Restate word for word only the lines from the one with "At what coordinates should I click to accomplish: Share" through the end of the records; no pictures belong in the copy.

***** Input *****

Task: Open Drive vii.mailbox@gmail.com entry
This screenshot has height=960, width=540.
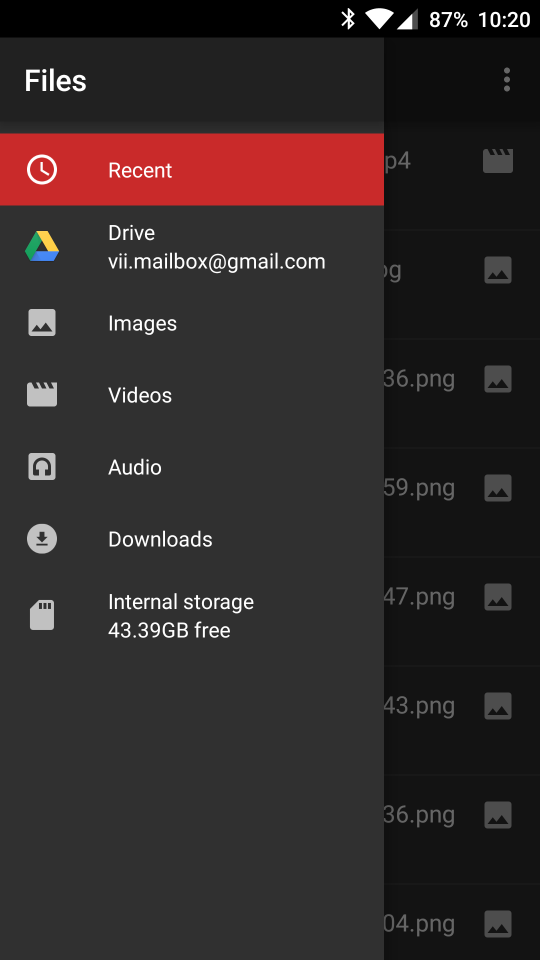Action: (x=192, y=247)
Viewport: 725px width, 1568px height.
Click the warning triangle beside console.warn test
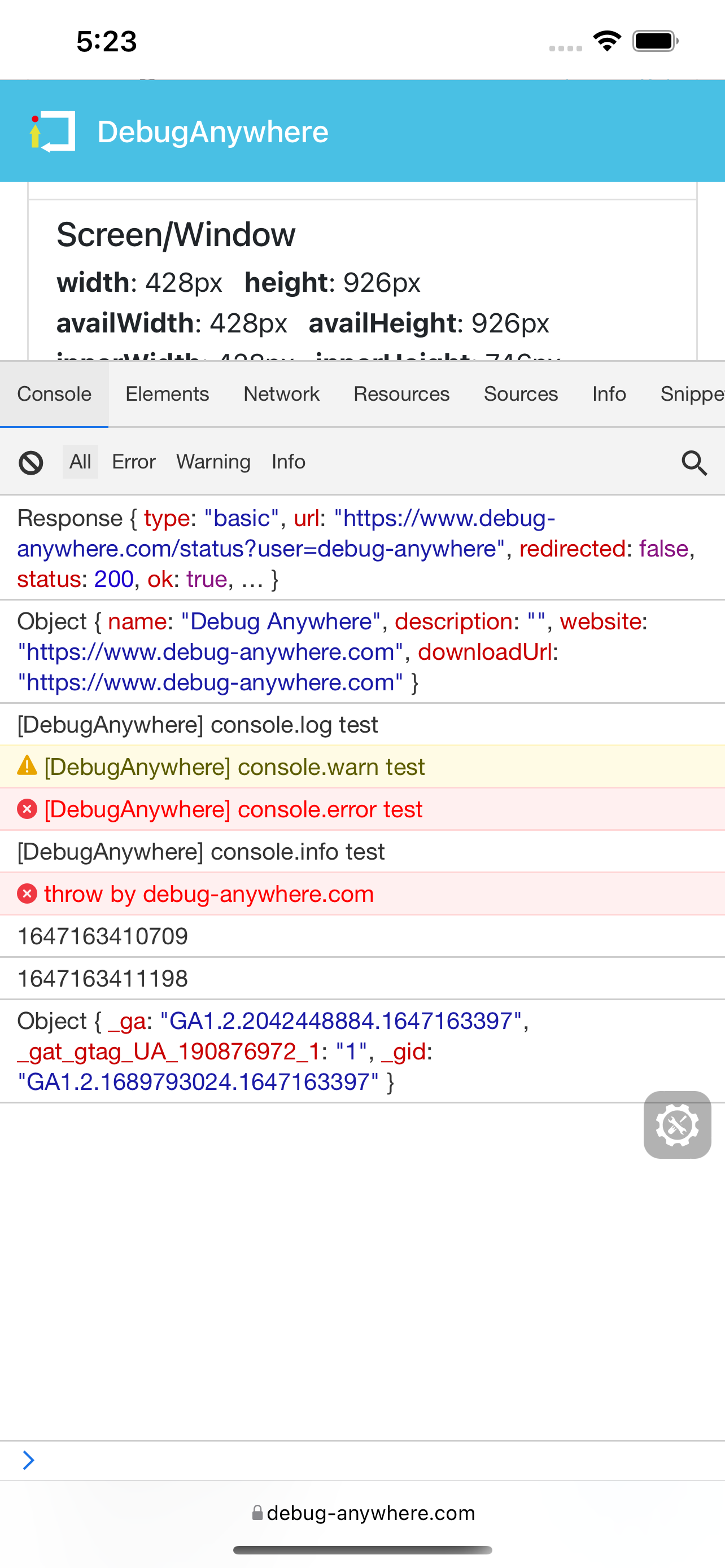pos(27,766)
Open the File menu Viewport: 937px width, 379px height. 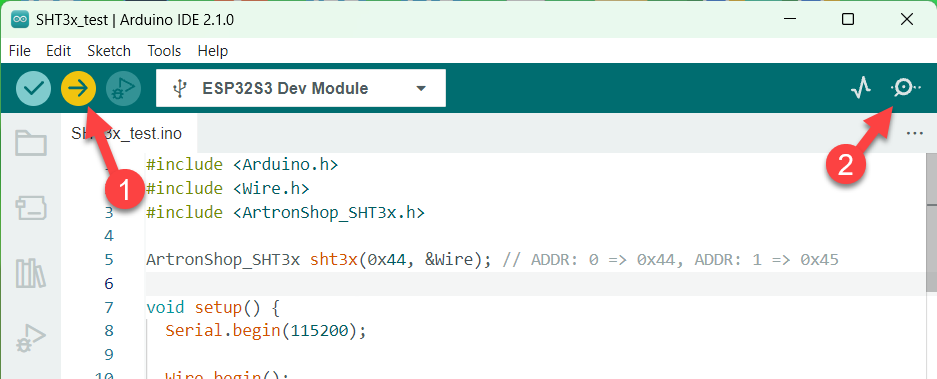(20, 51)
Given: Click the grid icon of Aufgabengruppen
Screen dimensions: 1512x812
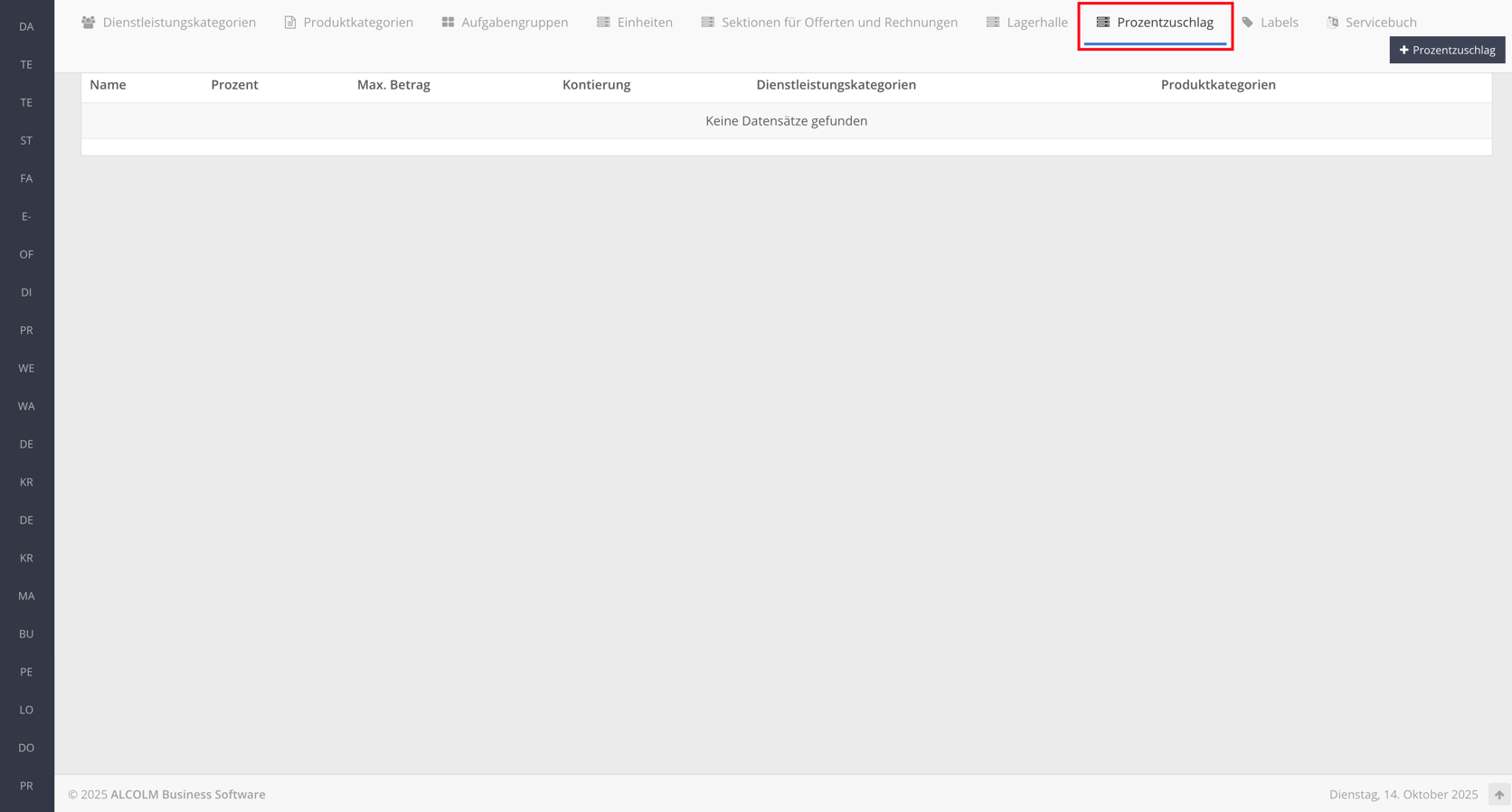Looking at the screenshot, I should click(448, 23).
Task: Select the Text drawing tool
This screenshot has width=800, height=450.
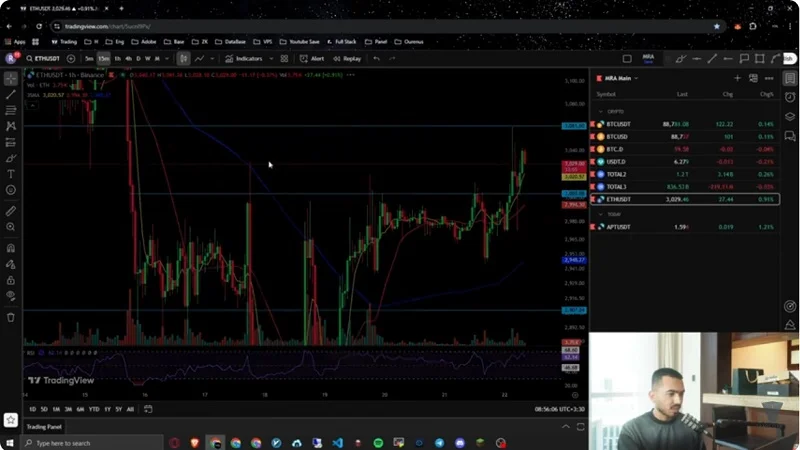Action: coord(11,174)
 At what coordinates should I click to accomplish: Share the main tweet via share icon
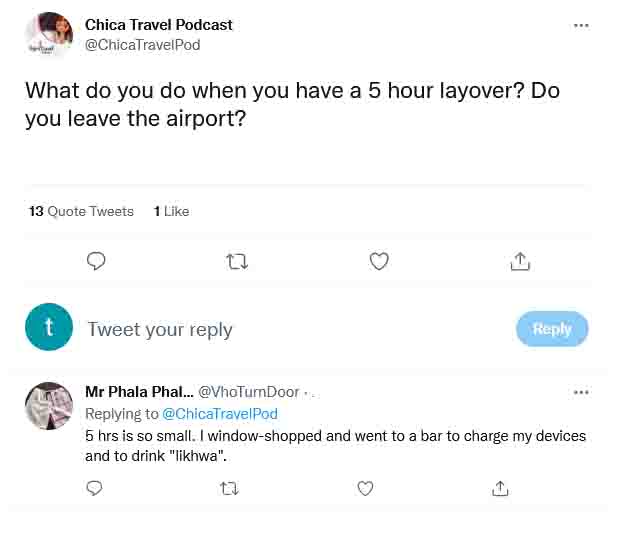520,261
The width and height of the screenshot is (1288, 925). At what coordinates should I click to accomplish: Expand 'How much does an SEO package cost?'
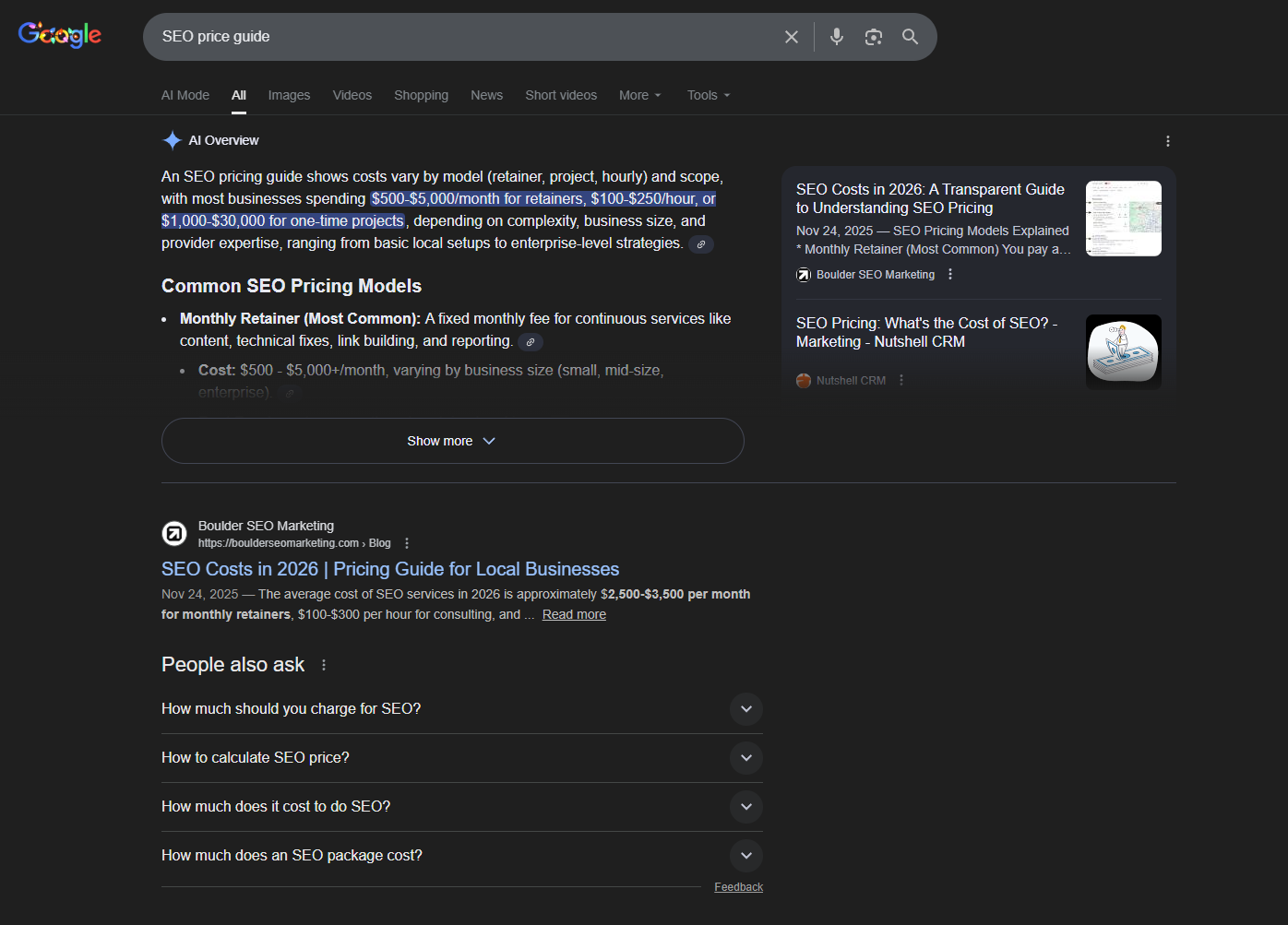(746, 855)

*****

:: Written response ::
 At what coordinates should I click to accomplish: Share the main tweet via share icon
520,261
The width and height of the screenshot is (1288, 925). At what coordinates should I click to accomplish: Expand 'How much does an SEO package cost?'
(746, 855)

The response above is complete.